== What to produce ==
Beginning at the line containing "The image size is (1036, 1149)." and continuing to the end of the records below, give each line again exactly as it stands, and only those lines.

Data section start

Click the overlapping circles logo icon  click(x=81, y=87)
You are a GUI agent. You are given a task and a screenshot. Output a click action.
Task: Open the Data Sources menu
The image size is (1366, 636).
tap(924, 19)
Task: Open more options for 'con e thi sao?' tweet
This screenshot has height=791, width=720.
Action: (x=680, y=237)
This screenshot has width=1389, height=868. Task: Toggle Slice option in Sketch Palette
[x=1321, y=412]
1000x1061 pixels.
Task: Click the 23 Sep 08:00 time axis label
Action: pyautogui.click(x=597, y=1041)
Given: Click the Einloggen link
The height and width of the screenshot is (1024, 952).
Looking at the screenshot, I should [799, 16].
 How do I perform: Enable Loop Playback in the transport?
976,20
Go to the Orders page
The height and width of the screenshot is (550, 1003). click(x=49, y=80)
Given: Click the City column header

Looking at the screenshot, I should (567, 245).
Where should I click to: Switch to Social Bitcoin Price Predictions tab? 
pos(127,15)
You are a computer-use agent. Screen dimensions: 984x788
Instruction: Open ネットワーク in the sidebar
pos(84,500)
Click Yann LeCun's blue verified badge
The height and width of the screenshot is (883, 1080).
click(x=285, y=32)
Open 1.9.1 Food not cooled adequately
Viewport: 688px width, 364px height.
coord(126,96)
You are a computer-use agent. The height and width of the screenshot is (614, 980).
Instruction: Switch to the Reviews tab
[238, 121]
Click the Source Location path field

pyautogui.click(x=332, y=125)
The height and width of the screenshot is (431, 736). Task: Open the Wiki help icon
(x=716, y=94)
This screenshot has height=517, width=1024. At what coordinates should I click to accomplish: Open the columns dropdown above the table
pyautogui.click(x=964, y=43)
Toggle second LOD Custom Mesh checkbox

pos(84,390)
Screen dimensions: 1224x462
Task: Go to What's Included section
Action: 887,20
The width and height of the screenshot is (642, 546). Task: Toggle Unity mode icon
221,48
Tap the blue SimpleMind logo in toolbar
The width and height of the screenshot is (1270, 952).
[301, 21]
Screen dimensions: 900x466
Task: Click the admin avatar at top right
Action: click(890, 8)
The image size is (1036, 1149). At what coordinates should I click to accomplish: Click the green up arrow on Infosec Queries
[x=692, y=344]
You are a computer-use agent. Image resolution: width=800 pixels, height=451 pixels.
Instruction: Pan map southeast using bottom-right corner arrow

Data section end

== Answer to this exercise ==
The image size is (1036, 1149). At what coordinates should I click to accomplish: Click the green up arrow on Infosec Queries
[x=692, y=344]
You are a computer-use agent. Image resolution: width=800 pixels, height=451 pixels.
Instruction: Pan map southeast using bottom-right corner arrow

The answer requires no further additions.